Networks and Servers: Virtualization (I)

Virtualization is a massively growing aspect of computing and IT creating "virtually" an unlimited number of possibilities for system administrators. Virtualization has been around for many years in some form or the other, the trouble with it, is being able to understand the different types of virtualization, what they offer, and how they can help us.

Virtualization has been defined as the abstraction of computer resources or as a technique for hiding the physical characteristics of computing resources from the way in which other systems, applications, or end users interact with those resources. In fact, virtualization always means abstraction. We make something transparent by adding layers that handle translations, causing previously important aspects of a system to become moot.

Storage Virtualization

The amount of data organizations are creating and storing is rapidly increasing due to the shift of business processes to Web-based digital applications and this huge amount of data is causing problems for many of them. First, many applications generate more data than can be stored physically on a single server. Second, many applications, particularly Internet-based ones, have multiple machines that need to access the same data. Having all of the data sitting on one machine can create a bottleneck, not to mention presenting risk from the situation where many machines might be made inoperable if a single machine containing all the application’s data crashes. Finally, the increase in the number of machines causes backup problems because trying to create safe copies of data is a tremendous task when there are hundreds or even thousands of machines that need data backup.

For these reasons, data has moved into virtualization. Companies use centralized storage (virtualized storage) as a way of avoiding data access problems. Furthermore, moving to centralized data storage can help IT organizations reduce costs and improve data management efficiency. The basic premise of storage virtualization solutions is not new. Disk storage has long relied on partitioning to organize physical disk tracks and sectors into clusters, and then abstract clusters into logical drive partitions (e.g., the C: drive). This allows the operating system to read and write data to the local disks without regard to the physical location of individual bytes on the disk platters.
Storage virtualization creates a layer of abstraction between the operating system and the physical disks used for data storage. The virtualized storage is then location-independent, which can enable more efficient use and better storage management. For example, the storage virtualization software or device creates a logical space, and then manages metadata that establishes a map between the logical space and the physical disk space. The creation of logical space allows a virtualization platform to present storage volumes that can be created and changed with little regard for the underlying disks.
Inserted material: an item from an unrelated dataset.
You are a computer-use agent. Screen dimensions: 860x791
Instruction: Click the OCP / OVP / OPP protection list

The storage virtualization layer is where the resources of many different storage devices are pooled so that it looks like they are all one big container of storage. This is then managed by a central system that makes it all look much simpler to the network administrators. This is also a great way to monitor resources, as you can then see exactly how much you have left at a given time giving much less hassle when it comes to backups etc.

In most data centers, only a small percentage of storage is used because, even with a SAN, one has to allocate a full disk logical unit number (LUN) to the server (or servers) attaching to that LUN. Imagine that a LUN fills up but there is disk space available on another LUN. It is very difficult to take disk space away from one LUN and give it to another LUN. Plus, it is very difficult to mix and match storage and make it appear all as one.
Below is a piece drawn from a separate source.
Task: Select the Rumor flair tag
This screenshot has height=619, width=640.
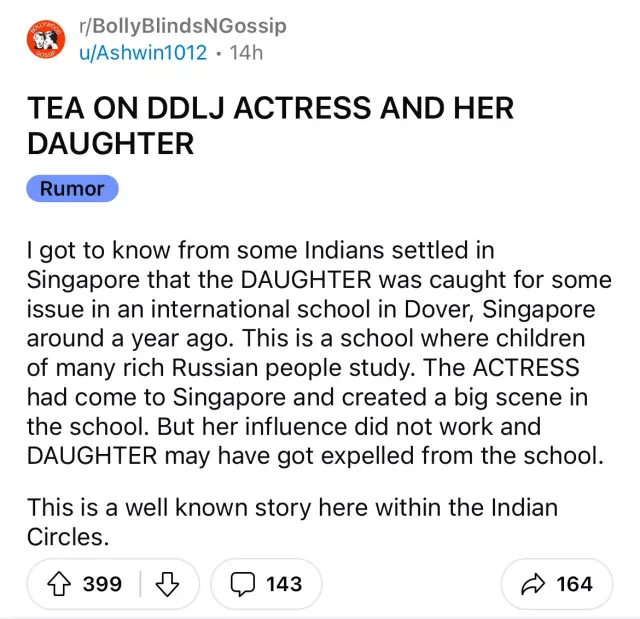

Storage virtualization works great for mirroring traffic across a WAN and for migrating LUNs from one disk array to another without downtime. With some types of storage virtualization, for instance, you can forget about where you have allocated data, because migrating it somewhere else is much simpler. In fact, many systems will migrate data based on utilization to optimize performance.

Storage Virtualization Types

There are two kinds of virtualization in the storage world:

File Level Virtualization

File services requirements are steadily growing due to a combination of several factors: growing client populations, new file-based applications such as content distribution, and a trend towards the use of file servers and NAS as a storage consolidation platform behind web and application servers. Combined, they raise the requirements for file services to new levels and in the face of this demand, processing power within those file servers is increasingly becoming a bottleneck.

File virtualization serves applications that need to access data in the form of entire files rather than block-by-block and these files will typically reside in file systems located on Network Attached Storage (NAS) devices. Therefore, file virtualization deals mainly with the virtualization of the files stored on NAS boxes, storage servers and file servers. File virtualization is also known under the term File Area Network or FAN.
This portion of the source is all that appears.